I’m in a mom-related Facebook group, where moms post all their questions to each other: What are the most important things on the baby registry? What’ the best rate for refinancing your mortgage? How do you throw a birthday party for your 5-year old during pandemic lockdown? Do you ever want to quit your job, divorce your spouse, and move at least 3 time zones away?
I find a lot of the posts fascinating, especially the ones that are about things I’ve been through before: divorce, quitting jobs, and all the stages of mothering younger children. Having the perspective of a mom that’s made it through those stages and those worries, it helps me remember where I was and notice how far I’ve come. To be clear, I do not judge those moms at all; we are all on our own journey and there are stages to go through, parenting is not easy for anyone.
A recent post in the mom’s group caught my attention. The mom was asking for advice on ways to keep her 3 year old from sucking their thumb. Huh, I thought – why SHOULDN’T this 3 year old suck her thumb? In a pandemic. With stressed out parents. With no other kids to play with. Being so small and so unable to control your life must be hard. Why not give her permission to suck?
And then I thought about the mom. The mom may be worried that the daughter will damage her teeth. The mom may be worried about the scar on the bridge of the daughter’s nose that won’t seem to go away, from her finger resting while she sucks her thumb. The mom might be worried that she’s not handling this the right way, that her inability to handle this seemingly simple thing that millions of other moms go through every day, will certainly signal to her spouse, her family, and the rest of the world, that she is not up to the task of motherhood.

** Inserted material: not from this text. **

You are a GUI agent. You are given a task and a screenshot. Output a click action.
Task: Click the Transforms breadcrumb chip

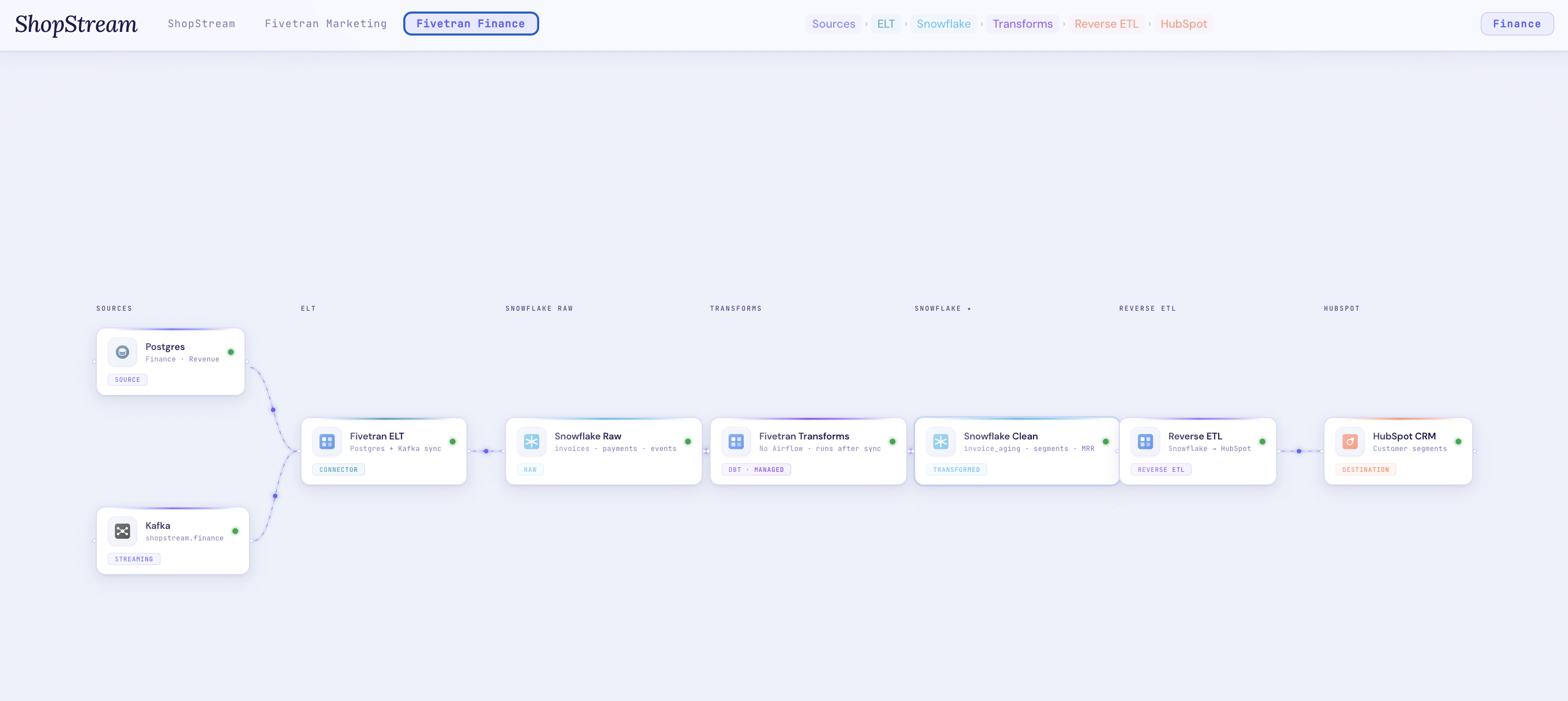point(1022,24)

And I think, why should this mom not also have permission to suck? Permission to not be a perfect mom. Permission to mess this up. Don’t get me wrong, there ARE some terrible mothers out there – narcissists, drug abusers, neglectful mothers. But that’s not what I’m talking about here. I’m talking about the mother that has such high expectations of herself, that she doesn’t ever let anything go. This seems to be the majority of the mothers in this mom group. They are on top of it, researching, asking opinions, gathering data. And after all that, they are most likely virtue-signaling through Facebook posts, broadcasting the message: “Yes, I do indeed have it together.”

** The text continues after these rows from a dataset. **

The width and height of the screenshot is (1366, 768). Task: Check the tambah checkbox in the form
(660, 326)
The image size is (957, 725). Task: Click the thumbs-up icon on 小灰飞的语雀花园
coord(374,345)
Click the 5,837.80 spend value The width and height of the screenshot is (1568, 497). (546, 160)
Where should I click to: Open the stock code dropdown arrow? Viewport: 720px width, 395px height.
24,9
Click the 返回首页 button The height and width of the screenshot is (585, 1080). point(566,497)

But what if, especially now, at a time when we most certainly do not have it all together, for the duration of this this pandemic shit-show: what if we all just gave ourselves permission to suck? To do it wrong, and not let self-judgment keep us up at night; to say the wrong thing, to make the wrong choice, the just skip making dinner tonight, to let the laundry pile up, to not fill the dishwasher. What if we took it one step further and celebrated our fuck-ups? Broadcast them to the world, and let others reply back YES. Celebrated our suck. Let’s try it. And maybe even keep it around after the pandemic ends.